Tableau 36 : Similarité acoustique entre les voyelles du français (FR) et du tchèque (TCH) prononcées en isolation, exprimée en termes d’écarts types (ET). </= 1 ET => Similarité +++ (gris foncé), 1 – 1,5 ET => Similarité ++ (gris moyen), 1,5 – 2 ET => Similarité + (gris clair), 2 et + ET => Similarité 0

Le Tableau 36 met en évidence que :

! [a̠] isolé est par ses formants « hautement similaire » (avec similarité +++) au [a̠] tchèque

! [y, ø, œ] isolés sont des voyelles acoustiquement nouvelles (similarité 0)

! [ɔ, u] sont par leurs formants similaires (avec similarité ++) à respectivement [o, u/u:] tchèques

! [ɛ, o, e, i] sont par leurs formants similaires (avec similarité +) à respectivement [ɛ, u, ɪ, i:]

tchèques

La Figure 58 de la page 152 est un spectrogramme illustrant la similarité des voyelles du français (fr), prononcées par une Française native, et du tchèque (tch), prononcées par une Tchèque native. Nous comparons les formants F1, F2 des voyelles postérieures, F1, F2 et F3 des voyelles antérieures et enfin F1, F2, F3 et F4 de [i, ɪ, i:].

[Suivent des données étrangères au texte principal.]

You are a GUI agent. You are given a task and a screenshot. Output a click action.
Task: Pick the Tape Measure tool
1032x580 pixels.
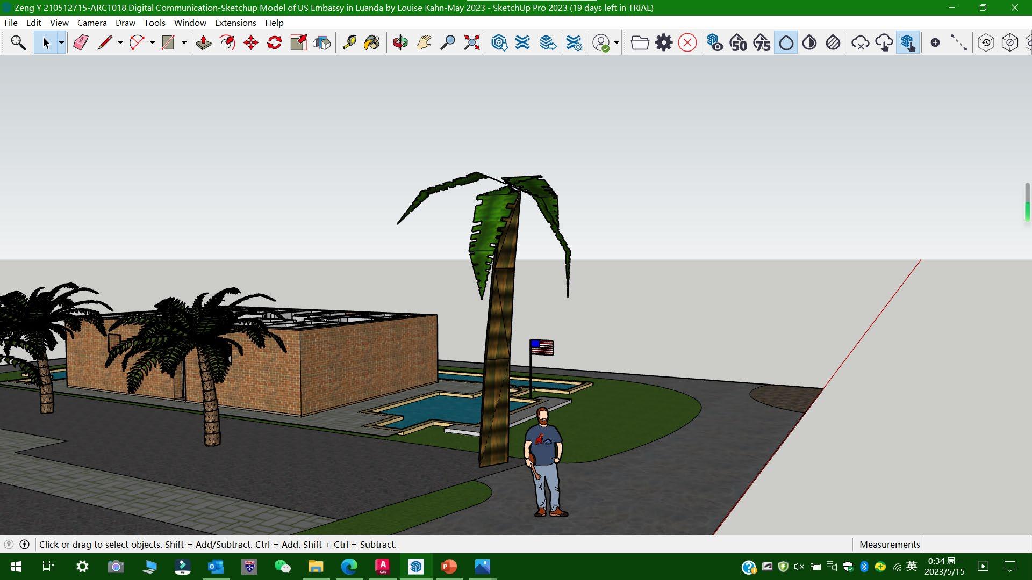coord(349,42)
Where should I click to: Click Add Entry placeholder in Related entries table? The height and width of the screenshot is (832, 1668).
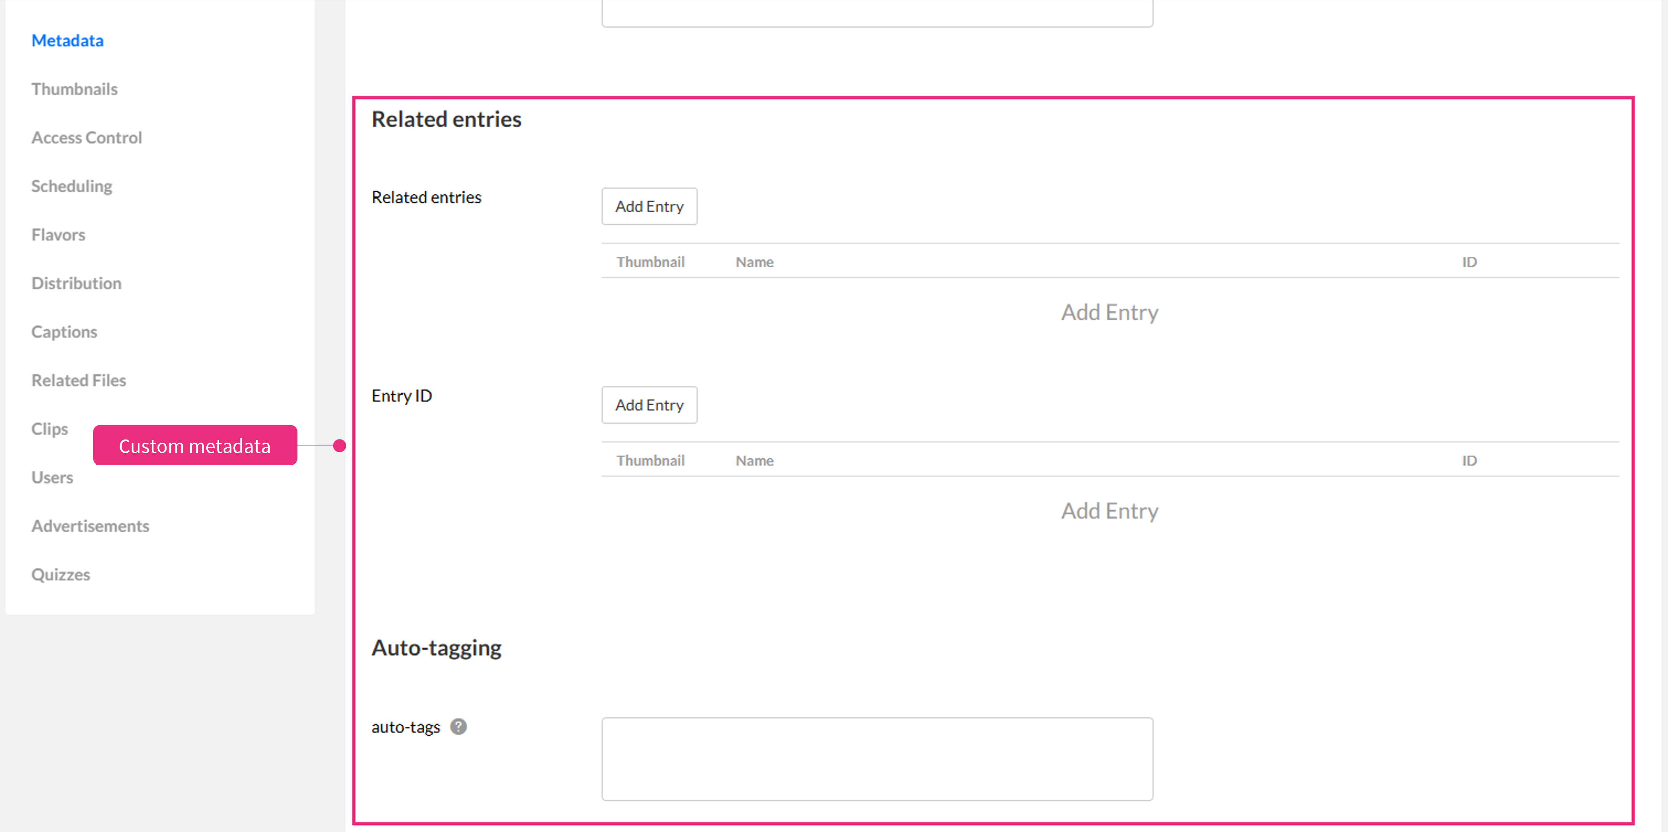point(1109,313)
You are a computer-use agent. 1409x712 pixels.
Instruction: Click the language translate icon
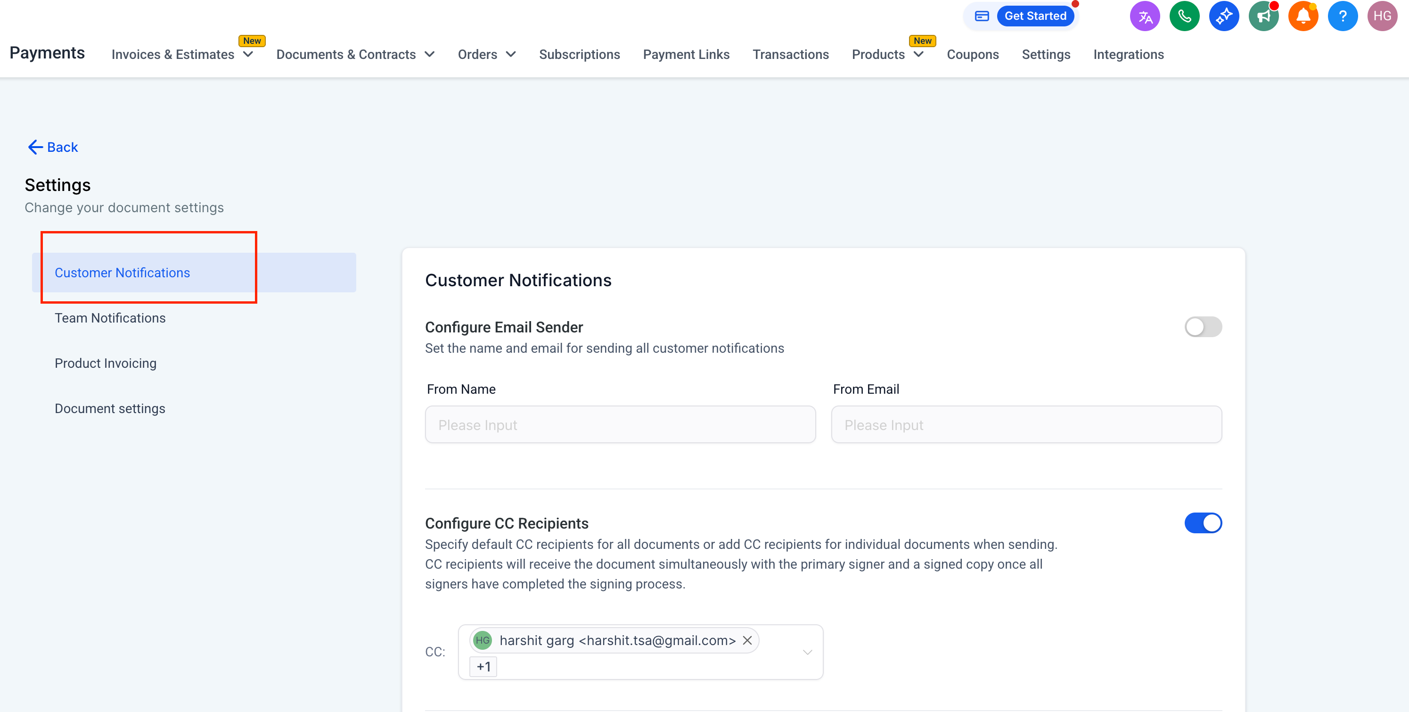coord(1144,16)
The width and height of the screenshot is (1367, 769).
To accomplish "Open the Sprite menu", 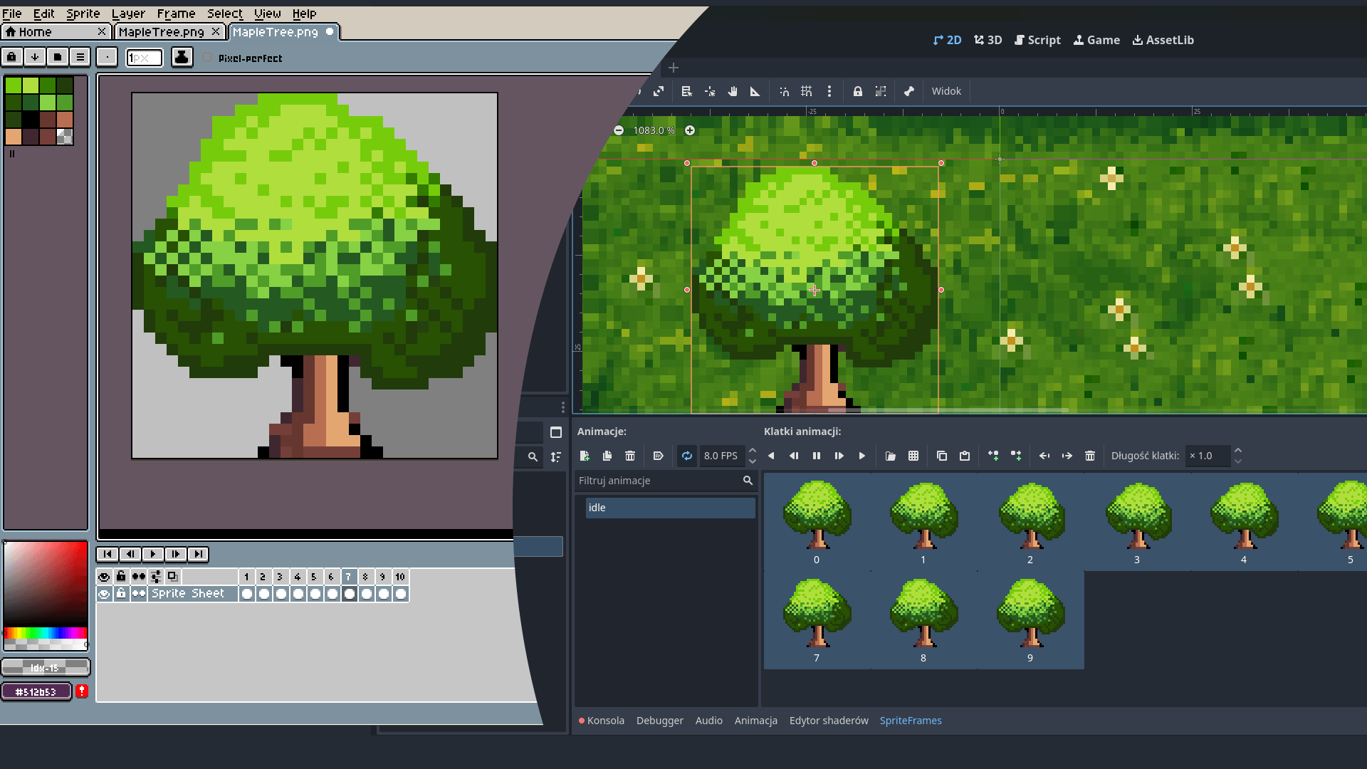I will 83,14.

Figure 58 : Spectrogramme des paires de voyelles du français et du tchèque [e-ɪ], [a-a], [i-i:], [ɔ-o], [u-u:], [ɛ-ɛ], [o-u]

prononcées par une Française et une Tchèque. Notons la similarité des patrons formantiques

Comme l’indique la Figure 58, une certaine similarité formantique peut être observée entre les paires des voyelles suivantes : [e-ɪ], [a̠-a̠], [i-i:], [ɔ-o], [u-u:], [ɛ-ɛ], [o-u] où le premier membre de chaque paire est une voyelle française et le deuxième membre une voyelle tchèque.

Pour résumer, les voyelles isolées du français acoustiquement identiques aux voyelles tchèques n’existent pas mais [a̠] est par ses formants « hautement similaire » (avec similarité +++) au [a̠] tchèque. Les voyelles [y, ø, œ] sont des voyelles acoustiquement nouvelles (similarité 0). Les autres voyelles [ɔ, u, ɛ, o, e, i] sont acoustiquement similaires (avec similarité ++ ou +) aux voyelles tchèques. Il reste à vérifier la similarité perceptive de ces voyelles avec les voyelles tchèques ce qui fait l’objet du chapitre 11.